The promise of this technology is a dramatic increase in the accuracy, safety and reproducibility of all the corneal and capsular incisions required to take out a cataract (or clear lens). The image-guided FS laser aims to correct pre-existing and surgically induced astigmatism, precisely open the anterior capsule and atraumatically prepare the lens for aspiration. The result of a single, rapid application of FS laser energy is an eye fully prepared to disgorge its presbyopic or cataractous crystalline lens and ready to receive a next-generation accommodative intraocular lens or futuristic flexible, injectible polymeric lens replacement.
The clear corneal incision, despite its inherent simplicity, has proven a challenge for cataract surgeons. Doubts about self-sealability and unforgiving construction techniques have led some to return to the cumbersome scleral tunnel. These concerns may become magnified when considering, for example, the larger-than-usual incision required for implantation of a dual optic accommodative IOL. However, the FS laser facilitates predictable construction of custom-designed clear corneal incisions featuring tongue-and-groove design for enhanced sealability. In fact, FS technology has already delivered this concept in corneal transplantation surgery.
Limbal relaxing incisions for the correction keratometric astigmatism have met with a mixed response from the surgical community and a relatively high rate of requisite postoperative excimer laser enhancement due in part to common errors in measurement of surgically induced astigmatism and unavoidable inconsistencies in construction technique. The FS guided laser offers the possibility of automated construction of topographically matched incisions and intraoperative enhancements such as we now have only with stand-alone intraoperative aberrometry.

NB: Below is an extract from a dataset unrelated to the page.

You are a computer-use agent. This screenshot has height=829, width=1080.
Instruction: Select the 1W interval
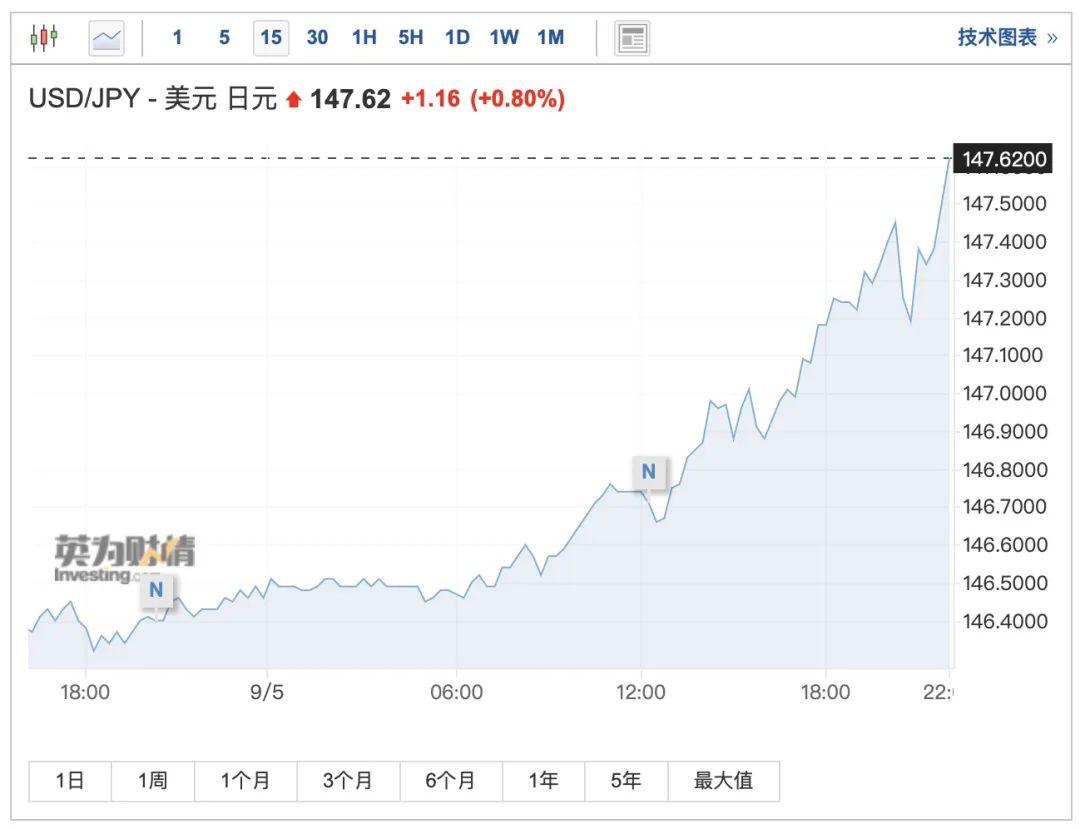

The capsulorhexis, an innovation critical to the development of phacoemulsification, remains a high hurdle for surgical trainees and accomplished surgeons alike. The FS laser delivers consistent and clean precision construction of a centered, round, custom-designed capsulorhexis in any size of the surgeon’s choice. This capability alone provides adequate reason to adopt FS phaco. In premium IOL implantation, any error in capsulorhexis construction may mean a significant reduction in patient satisfaction or even elimination of the patient’s lens of choice as an option for implantation. Providing consistent capsulorhexis construction reduces the hurdle to adoption of presbyopia-correcting IOLs.
Finally, division and preparation of the lens for emulsification and aspiration is rendered safe and simple by the FS laser. Microphotolysis of lens material effectively eliminates the need for specific mechanical chopping or sculpting techniques and allows safe aspiration of the contents of the capsular bag.
Cataract surgeons are impelled by their inward drive towards perfection to love the possibilities that femtosecond phaco creates. This technology changes everything. The pioneers of phaco, and the surgical techniques they developed that are still in use today, are coming to appear as the devices of medieval artisans relative to the streamlined accuracy of a nascent industrial era. The craftsman approach to cataract surgery is ending; the automated, mechanized future is here. Laser precision and elevated outcomes will trump the old school manual achievements of our predecessors. Truly, now more than ever, we stand on the shoulders of giants.